What the task asks
From the first line onward, reproduce the records exactly; the final line to include is the one holding "The height and width of the screenshot is (911, 1920).".

START Input data

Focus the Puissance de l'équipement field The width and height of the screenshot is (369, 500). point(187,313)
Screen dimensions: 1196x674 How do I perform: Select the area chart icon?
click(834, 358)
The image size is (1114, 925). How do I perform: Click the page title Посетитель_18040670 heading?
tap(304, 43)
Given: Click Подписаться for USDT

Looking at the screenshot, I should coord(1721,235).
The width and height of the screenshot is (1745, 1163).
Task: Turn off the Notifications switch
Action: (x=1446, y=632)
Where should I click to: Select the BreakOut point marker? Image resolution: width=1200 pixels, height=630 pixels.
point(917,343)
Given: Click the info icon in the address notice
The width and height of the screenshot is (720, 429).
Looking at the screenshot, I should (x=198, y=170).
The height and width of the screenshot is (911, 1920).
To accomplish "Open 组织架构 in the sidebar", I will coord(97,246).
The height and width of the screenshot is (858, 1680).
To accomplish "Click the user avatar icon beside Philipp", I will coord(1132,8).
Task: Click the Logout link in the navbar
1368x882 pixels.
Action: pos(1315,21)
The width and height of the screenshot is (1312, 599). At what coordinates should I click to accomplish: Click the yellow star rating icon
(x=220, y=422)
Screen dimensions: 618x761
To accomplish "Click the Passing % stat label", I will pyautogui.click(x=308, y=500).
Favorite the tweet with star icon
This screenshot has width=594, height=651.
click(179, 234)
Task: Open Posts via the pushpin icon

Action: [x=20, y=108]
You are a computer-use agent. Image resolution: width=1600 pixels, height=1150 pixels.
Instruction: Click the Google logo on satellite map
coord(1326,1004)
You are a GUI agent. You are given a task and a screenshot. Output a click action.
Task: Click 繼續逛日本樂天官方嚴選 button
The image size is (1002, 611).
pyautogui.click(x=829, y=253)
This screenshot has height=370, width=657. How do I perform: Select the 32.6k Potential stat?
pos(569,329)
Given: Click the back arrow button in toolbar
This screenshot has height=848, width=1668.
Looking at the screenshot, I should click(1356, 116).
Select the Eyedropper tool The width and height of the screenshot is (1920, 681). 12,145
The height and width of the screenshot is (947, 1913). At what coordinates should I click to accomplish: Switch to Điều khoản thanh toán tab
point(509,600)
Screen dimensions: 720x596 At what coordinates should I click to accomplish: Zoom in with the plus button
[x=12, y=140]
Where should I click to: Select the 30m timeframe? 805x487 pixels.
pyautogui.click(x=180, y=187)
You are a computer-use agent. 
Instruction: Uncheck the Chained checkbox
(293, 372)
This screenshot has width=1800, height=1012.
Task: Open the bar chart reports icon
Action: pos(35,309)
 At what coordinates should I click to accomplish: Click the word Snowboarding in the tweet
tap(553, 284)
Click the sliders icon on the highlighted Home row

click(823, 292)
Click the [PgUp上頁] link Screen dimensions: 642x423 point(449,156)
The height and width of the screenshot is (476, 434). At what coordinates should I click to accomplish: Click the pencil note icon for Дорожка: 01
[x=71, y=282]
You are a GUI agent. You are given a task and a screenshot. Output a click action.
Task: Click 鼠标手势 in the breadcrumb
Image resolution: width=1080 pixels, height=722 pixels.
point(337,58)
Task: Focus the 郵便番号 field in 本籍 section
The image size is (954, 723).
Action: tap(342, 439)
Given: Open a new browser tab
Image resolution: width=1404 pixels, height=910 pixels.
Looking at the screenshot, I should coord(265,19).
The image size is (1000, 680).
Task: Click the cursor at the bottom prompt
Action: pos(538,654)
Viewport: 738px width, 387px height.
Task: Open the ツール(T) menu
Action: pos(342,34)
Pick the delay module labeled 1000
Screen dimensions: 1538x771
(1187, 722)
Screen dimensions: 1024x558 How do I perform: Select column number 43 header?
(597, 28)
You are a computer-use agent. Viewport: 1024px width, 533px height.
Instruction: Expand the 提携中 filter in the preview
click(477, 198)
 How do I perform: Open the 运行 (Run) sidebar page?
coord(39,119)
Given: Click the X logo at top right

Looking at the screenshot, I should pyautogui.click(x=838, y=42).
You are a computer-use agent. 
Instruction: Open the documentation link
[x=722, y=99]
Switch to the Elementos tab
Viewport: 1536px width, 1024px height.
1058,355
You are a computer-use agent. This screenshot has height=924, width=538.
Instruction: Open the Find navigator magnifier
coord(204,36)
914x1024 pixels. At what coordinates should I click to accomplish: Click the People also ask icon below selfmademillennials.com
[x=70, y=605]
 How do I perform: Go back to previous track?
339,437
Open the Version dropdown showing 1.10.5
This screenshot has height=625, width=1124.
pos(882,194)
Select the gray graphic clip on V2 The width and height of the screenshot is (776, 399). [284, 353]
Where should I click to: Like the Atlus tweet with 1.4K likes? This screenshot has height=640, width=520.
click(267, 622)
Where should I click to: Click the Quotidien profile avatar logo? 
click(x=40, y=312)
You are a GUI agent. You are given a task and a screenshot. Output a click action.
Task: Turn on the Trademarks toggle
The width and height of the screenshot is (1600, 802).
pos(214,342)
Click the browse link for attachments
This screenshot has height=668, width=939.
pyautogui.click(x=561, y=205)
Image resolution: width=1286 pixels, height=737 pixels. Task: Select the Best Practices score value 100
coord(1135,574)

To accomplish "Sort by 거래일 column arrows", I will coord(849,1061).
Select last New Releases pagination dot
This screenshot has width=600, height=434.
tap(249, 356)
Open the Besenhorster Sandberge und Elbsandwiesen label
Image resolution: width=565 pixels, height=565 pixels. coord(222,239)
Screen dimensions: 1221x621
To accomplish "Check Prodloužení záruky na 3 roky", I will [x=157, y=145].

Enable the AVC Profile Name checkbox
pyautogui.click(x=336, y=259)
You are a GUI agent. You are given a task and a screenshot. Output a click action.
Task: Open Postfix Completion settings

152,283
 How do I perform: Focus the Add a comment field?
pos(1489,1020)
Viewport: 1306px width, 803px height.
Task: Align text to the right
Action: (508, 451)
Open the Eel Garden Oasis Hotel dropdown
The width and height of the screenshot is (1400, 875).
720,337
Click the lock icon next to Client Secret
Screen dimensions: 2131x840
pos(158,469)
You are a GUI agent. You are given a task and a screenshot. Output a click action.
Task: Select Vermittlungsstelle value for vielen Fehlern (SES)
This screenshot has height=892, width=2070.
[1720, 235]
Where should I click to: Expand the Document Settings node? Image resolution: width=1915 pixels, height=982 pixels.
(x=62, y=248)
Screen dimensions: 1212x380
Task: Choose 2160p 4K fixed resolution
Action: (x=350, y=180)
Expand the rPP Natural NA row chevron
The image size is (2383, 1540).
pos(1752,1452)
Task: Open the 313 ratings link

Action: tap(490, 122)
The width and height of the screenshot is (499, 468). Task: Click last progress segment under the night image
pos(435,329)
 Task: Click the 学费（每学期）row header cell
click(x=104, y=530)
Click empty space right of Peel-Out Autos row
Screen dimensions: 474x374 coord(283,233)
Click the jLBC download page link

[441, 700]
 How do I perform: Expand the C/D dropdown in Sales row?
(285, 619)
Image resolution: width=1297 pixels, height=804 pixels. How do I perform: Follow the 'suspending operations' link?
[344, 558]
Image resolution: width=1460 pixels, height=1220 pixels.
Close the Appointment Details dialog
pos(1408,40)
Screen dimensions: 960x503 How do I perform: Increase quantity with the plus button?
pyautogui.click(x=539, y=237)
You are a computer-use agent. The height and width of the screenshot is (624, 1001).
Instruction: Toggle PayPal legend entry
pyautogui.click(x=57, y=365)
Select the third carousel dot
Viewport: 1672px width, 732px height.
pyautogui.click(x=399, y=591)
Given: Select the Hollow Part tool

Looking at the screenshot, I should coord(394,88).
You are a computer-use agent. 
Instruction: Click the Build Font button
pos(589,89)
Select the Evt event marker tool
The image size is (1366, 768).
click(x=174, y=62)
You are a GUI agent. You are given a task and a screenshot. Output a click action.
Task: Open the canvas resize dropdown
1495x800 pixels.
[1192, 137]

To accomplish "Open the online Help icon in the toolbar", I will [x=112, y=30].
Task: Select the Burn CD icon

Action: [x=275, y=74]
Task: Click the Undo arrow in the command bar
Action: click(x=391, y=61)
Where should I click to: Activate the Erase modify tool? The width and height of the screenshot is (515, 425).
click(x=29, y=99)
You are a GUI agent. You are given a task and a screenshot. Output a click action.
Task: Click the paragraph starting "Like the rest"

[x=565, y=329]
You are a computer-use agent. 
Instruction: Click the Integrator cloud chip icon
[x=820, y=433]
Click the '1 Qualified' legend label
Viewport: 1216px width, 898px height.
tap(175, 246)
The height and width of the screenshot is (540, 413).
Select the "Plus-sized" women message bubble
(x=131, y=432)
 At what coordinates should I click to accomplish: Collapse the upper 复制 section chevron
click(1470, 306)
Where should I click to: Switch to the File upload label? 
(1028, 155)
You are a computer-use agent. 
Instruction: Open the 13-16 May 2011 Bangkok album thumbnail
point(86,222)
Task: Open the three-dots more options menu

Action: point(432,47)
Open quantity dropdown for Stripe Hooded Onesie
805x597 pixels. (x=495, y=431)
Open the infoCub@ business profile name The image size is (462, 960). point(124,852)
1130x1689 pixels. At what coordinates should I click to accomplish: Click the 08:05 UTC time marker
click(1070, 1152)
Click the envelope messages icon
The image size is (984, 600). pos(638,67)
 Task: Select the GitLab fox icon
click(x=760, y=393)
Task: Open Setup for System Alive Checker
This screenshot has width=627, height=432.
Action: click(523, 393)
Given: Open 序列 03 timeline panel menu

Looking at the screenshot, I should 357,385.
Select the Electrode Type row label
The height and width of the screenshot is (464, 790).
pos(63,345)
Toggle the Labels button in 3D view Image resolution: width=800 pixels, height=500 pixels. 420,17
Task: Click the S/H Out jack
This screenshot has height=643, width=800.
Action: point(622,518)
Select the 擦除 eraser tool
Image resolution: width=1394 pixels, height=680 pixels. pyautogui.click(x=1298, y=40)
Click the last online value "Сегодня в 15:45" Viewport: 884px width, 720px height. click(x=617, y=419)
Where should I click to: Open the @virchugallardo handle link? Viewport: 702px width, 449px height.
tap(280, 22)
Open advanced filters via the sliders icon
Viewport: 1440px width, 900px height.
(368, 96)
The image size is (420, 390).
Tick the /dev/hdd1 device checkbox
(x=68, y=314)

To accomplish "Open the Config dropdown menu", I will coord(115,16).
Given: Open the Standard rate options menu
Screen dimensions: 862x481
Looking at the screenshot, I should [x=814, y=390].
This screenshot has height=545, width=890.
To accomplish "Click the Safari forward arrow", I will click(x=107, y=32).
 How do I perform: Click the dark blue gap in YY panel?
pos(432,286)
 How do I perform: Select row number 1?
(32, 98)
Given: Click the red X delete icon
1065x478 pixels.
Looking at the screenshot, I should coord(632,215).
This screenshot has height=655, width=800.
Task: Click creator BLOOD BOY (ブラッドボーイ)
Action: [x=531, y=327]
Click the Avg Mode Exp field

END Input data

Answer to the exercise
Focus the Puissance de l'équipement field The width and height of the screenshot is (369, 500). point(187,313)
Screen dimensions: 1196x674 How do I perform: Select the area chart icon?
click(834, 358)
The image size is (1114, 925). How do I perform: Click the page title Посетитель_18040670 heading?
tap(304, 43)
Given: Click Подписаться for USDT

Looking at the screenshot, I should coord(1721,235).
The width and height of the screenshot is (1745, 1163).
Task: Turn off the Notifications switch
Action: (x=1446, y=632)
Where should I click to: Select the BreakOut point marker? Image resolution: width=1200 pixels, height=630 pixels.
point(917,343)
Given: Click the info icon in the address notice
The width and height of the screenshot is (720, 429).
Looking at the screenshot, I should (x=198, y=170).
The height and width of the screenshot is (911, 1920).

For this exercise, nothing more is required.